• **Goal of the exercise**
Each line below has to be output exactly, from first to last.

• **Dataset**
-*-

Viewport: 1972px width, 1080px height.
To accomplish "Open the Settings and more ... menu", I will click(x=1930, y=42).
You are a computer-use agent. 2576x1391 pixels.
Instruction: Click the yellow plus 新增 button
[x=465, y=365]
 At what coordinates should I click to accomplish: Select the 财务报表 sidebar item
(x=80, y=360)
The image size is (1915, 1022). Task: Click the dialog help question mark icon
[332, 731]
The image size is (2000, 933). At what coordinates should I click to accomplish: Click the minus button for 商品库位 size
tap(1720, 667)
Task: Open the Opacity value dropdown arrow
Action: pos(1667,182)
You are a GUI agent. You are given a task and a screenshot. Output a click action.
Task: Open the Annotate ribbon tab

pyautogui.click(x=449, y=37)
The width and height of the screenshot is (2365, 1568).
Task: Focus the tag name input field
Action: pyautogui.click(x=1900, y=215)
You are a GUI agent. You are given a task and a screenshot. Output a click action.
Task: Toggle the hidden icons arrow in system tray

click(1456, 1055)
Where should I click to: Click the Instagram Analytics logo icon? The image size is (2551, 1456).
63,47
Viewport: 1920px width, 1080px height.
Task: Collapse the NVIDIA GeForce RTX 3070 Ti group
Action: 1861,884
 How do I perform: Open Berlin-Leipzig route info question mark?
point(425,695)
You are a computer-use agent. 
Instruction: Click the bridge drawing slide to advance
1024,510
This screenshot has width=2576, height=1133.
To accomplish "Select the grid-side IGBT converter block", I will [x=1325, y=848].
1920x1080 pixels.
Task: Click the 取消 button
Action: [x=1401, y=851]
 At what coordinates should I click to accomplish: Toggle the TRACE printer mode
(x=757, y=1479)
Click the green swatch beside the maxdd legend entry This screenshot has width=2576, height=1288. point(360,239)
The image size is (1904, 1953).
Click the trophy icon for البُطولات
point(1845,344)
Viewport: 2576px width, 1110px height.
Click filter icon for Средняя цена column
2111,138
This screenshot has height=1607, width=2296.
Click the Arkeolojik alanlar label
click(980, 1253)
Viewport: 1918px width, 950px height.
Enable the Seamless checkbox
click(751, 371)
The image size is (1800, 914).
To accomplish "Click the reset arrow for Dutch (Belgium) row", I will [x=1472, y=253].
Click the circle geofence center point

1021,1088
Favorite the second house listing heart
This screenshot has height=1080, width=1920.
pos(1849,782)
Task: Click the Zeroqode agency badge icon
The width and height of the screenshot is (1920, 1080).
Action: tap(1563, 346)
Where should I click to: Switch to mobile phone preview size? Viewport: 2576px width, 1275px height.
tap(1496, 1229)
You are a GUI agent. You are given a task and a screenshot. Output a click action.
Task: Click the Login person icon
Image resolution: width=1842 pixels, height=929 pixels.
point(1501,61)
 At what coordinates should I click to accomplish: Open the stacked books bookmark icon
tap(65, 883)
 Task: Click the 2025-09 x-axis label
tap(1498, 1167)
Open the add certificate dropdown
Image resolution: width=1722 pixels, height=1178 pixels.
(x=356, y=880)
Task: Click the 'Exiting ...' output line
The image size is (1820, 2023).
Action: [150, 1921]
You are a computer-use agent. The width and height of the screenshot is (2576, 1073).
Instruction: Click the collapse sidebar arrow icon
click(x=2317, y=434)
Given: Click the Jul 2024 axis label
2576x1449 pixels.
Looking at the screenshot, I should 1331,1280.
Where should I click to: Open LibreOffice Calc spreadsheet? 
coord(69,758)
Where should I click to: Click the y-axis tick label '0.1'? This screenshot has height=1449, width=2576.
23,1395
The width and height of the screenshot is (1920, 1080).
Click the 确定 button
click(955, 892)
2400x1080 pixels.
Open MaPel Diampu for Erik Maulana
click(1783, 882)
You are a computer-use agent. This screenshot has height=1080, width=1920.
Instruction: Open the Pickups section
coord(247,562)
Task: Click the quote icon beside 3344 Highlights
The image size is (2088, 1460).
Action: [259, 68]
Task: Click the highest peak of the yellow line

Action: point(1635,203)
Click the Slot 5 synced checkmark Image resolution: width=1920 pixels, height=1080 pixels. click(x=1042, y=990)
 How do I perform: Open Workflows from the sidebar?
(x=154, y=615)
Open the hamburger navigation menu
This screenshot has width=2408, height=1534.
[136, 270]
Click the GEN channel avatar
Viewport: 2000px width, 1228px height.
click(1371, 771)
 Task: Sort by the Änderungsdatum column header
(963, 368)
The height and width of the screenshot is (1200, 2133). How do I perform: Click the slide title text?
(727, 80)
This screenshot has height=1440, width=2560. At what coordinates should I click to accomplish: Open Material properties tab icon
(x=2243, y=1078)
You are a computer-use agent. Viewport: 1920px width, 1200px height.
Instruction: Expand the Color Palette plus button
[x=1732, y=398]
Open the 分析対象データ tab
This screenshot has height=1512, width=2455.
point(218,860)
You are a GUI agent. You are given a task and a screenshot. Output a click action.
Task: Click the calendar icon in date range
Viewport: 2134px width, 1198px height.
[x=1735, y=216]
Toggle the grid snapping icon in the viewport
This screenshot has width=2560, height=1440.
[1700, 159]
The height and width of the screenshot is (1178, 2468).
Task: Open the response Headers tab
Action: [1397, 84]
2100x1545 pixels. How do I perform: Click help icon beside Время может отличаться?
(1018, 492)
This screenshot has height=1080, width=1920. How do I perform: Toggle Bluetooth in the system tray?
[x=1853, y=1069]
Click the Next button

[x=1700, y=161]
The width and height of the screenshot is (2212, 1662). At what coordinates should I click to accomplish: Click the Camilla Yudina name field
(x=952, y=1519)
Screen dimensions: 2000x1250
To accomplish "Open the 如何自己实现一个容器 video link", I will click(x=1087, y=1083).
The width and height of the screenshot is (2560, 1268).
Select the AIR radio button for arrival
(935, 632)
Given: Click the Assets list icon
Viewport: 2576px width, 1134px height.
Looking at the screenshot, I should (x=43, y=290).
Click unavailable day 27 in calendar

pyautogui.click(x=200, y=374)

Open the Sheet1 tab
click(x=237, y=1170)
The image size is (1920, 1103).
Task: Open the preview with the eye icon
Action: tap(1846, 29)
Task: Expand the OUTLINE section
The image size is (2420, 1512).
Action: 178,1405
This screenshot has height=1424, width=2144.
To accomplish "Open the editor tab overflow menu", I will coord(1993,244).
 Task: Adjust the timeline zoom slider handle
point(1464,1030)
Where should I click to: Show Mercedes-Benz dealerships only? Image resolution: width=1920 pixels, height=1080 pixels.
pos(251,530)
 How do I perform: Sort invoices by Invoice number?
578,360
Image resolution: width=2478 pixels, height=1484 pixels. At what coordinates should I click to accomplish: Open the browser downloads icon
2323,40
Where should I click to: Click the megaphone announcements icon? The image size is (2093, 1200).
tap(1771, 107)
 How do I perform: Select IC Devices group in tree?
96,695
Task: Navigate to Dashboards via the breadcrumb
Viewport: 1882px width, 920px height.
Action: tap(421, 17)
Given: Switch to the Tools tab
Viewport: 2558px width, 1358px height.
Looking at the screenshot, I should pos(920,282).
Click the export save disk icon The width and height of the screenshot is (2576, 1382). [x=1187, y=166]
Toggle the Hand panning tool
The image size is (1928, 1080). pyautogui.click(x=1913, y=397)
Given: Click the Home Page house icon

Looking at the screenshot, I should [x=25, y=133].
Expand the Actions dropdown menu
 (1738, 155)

-*-

• **Result for this task**
Viewport: 1972px width, 1080px height.
To accomplish "Open the Settings and more ... menu", I will click(x=1930, y=42).
You are a computer-use agent. 2576x1391 pixels.
Instruction: Click the yellow plus 新增 button
[x=465, y=365]
 At what coordinates should I click to accomplish: Select the 财务报表 sidebar item
(x=80, y=360)
The image size is (1915, 1022). Task: Click the dialog help question mark icon
[332, 731]
The image size is (2000, 933). At what coordinates should I click to accomplish: Click the minus button for 商品库位 size
tap(1720, 667)
Task: Open the Opacity value dropdown arrow
Action: pos(1667,182)
You are a GUI agent. You are given a task and a screenshot. Output a click action.
Task: Open the Annotate ribbon tab

pyautogui.click(x=449, y=37)
The width and height of the screenshot is (2365, 1568).
Task: Focus the tag name input field
Action: pyautogui.click(x=1900, y=215)
You are a GUI agent. You are given a task and a screenshot. Output a click action.
Task: Toggle the hidden icons arrow in system tray

click(1456, 1055)
Where should I click to: Click the Instagram Analytics logo icon? The image size is (2551, 1456).
63,47
Viewport: 1920px width, 1080px height.
Task: Collapse the NVIDIA GeForce RTX 3070 Ti group
Action: 1861,884
 How do I perform: Open Berlin-Leipzig route info question mark?
point(425,695)
You are a computer-use agent. 
Instruction: Click the bridge drawing slide to advance
1024,510
This screenshot has width=2576, height=1133.
To accomplish "Select the grid-side IGBT converter block", I will [x=1325, y=848].
1920x1080 pixels.
Task: Click the 取消 button
Action: [x=1401, y=851]
 At what coordinates should I click to accomplish: Toggle the TRACE printer mode
(x=757, y=1479)
Click the green swatch beside the maxdd legend entry This screenshot has width=2576, height=1288. point(360,239)
The image size is (1904, 1953).
Click the trophy icon for البُطولات
point(1845,344)
Viewport: 2576px width, 1110px height.
Click filter icon for Средняя цена column
2111,138
This screenshot has height=1607, width=2296.
Click the Arkeolojik alanlar label
click(980, 1253)
Viewport: 1918px width, 950px height.
Enable the Seamless checkbox
click(751, 371)
The image size is (1800, 914).
To accomplish "Click the reset arrow for Dutch (Belgium) row", I will [x=1472, y=253].
Click the circle geofence center point

1021,1088
Favorite the second house listing heart
This screenshot has height=1080, width=1920.
pos(1849,782)
Task: Click the Zeroqode agency badge icon
The width and height of the screenshot is (1920, 1080).
Action: tap(1563, 346)
Where should I click to: Switch to mobile phone preview size? Viewport: 2576px width, 1275px height.
tap(1496, 1229)
You are a GUI agent. You are given a task and a screenshot. Output a click action.
Task: Click the Login person icon
Image resolution: width=1842 pixels, height=929 pixels.
point(1501,61)
 At what coordinates should I click to accomplish: Open the stacked books bookmark icon
tap(65, 883)
 Task: Click the 2025-09 x-axis label
tap(1498, 1167)
Open the add certificate dropdown
Image resolution: width=1722 pixels, height=1178 pixels.
(x=356, y=880)
Task: Click the 'Exiting ...' output line
The image size is (1820, 2023).
Action: [150, 1921]
You are a computer-use agent. The width and height of the screenshot is (2576, 1073).
Instruction: Click the collapse sidebar arrow icon
click(x=2317, y=434)
Given: Click the Jul 2024 axis label
2576x1449 pixels.
Looking at the screenshot, I should 1331,1280.
Where should I click to: Open LibreOffice Calc spreadsheet? 
coord(69,758)
Where should I click to: Click the y-axis tick label '0.1'? This screenshot has height=1449, width=2576.
23,1395
The width and height of the screenshot is (1920, 1080).
Click the 确定 button
click(955, 892)
2400x1080 pixels.
Open MaPel Diampu for Erik Maulana
click(1783, 882)
You are a computer-use agent. This screenshot has height=1080, width=1920.
Instruction: Open the Pickups section
coord(247,562)
Task: Click the quote icon beside 3344 Highlights
The image size is (2088, 1460).
Action: [259, 68]
Task: Click the highest peak of the yellow line

Action: point(1635,203)
Click the Slot 5 synced checkmark Image resolution: width=1920 pixels, height=1080 pixels. click(x=1042, y=990)
 How do I perform: Open Workflows from the sidebar?
(x=154, y=615)
Open the hamburger navigation menu
This screenshot has width=2408, height=1534.
[136, 270]
Click the GEN channel avatar
Viewport: 2000px width, 1228px height.
click(1371, 771)
 Task: Sort by the Änderungsdatum column header
(963, 368)
The height and width of the screenshot is (1200, 2133). How do I perform: Click the slide title text?
(727, 80)
This screenshot has height=1440, width=2560. At what coordinates should I click to accomplish: Open Material properties tab icon
(x=2243, y=1078)
You are a computer-use agent. Viewport: 1920px width, 1200px height.
Instruction: Expand the Color Palette plus button
[x=1732, y=398]
Open the 分析対象データ tab
This screenshot has height=1512, width=2455.
point(218,860)
You are a GUI agent. You are given a task and a screenshot. Output a click action.
Task: Click the calendar icon in date range
Viewport: 2134px width, 1198px height.
[x=1735, y=216]
Toggle the grid snapping icon in the viewport
This screenshot has width=2560, height=1440.
[1700, 159]
The height and width of the screenshot is (1178, 2468).
Task: Open the response Headers tab
Action: [1397, 84]
2100x1545 pixels. How do I perform: Click help icon beside Время может отличаться?
(1018, 492)
This screenshot has height=1080, width=1920. How do I perform: Toggle Bluetooth in the system tray?
[x=1853, y=1069]
Click the Next button

[x=1700, y=161]
The width and height of the screenshot is (2212, 1662). At what coordinates should I click to accomplish: Click the Camilla Yudina name field
(x=952, y=1519)
Screen dimensions: 2000x1250
To accomplish "Open the 如何自己实现一个容器 video link", I will click(x=1087, y=1083).
The width and height of the screenshot is (2560, 1268).
Select the AIR radio button for arrival
(935, 632)
Given: Click the Assets list icon
Viewport: 2576px width, 1134px height.
Looking at the screenshot, I should (x=43, y=290).
Click unavailable day 27 in calendar

pyautogui.click(x=200, y=374)

Open the Sheet1 tab
click(x=237, y=1170)
The image size is (1920, 1103).
Task: Open the preview with the eye icon
Action: tap(1846, 29)
Task: Expand the OUTLINE section
The image size is (2420, 1512).
Action: 178,1405
This screenshot has height=1424, width=2144.
To accomplish "Open the editor tab overflow menu", I will coord(1993,244).
 Task: Adjust the timeline zoom slider handle
point(1464,1030)
Where should I click to: Show Mercedes-Benz dealerships only? Image resolution: width=1920 pixels, height=1080 pixels.
pos(251,530)
 How do I perform: Sort invoices by Invoice number?
578,360
Image resolution: width=2478 pixels, height=1484 pixels. At what coordinates should I click to accomplish: Open the browser downloads icon
2323,40
Where should I click to: Click the megaphone announcements icon? The image size is (2093, 1200).
tap(1771, 107)
 How do I perform: Select IC Devices group in tree?
96,695
Task: Navigate to Dashboards via the breadcrumb
Viewport: 1882px width, 920px height.
Action: tap(421, 17)
Given: Switch to the Tools tab
Viewport: 2558px width, 1358px height.
Looking at the screenshot, I should pos(920,282).
Click the export save disk icon The width and height of the screenshot is (2576, 1382). [x=1187, y=166]
Toggle the Hand panning tool
The image size is (1928, 1080). pyautogui.click(x=1913, y=397)
Given: Click the Home Page house icon

Looking at the screenshot, I should [x=25, y=133].
Expand the Actions dropdown menu
 (1738, 155)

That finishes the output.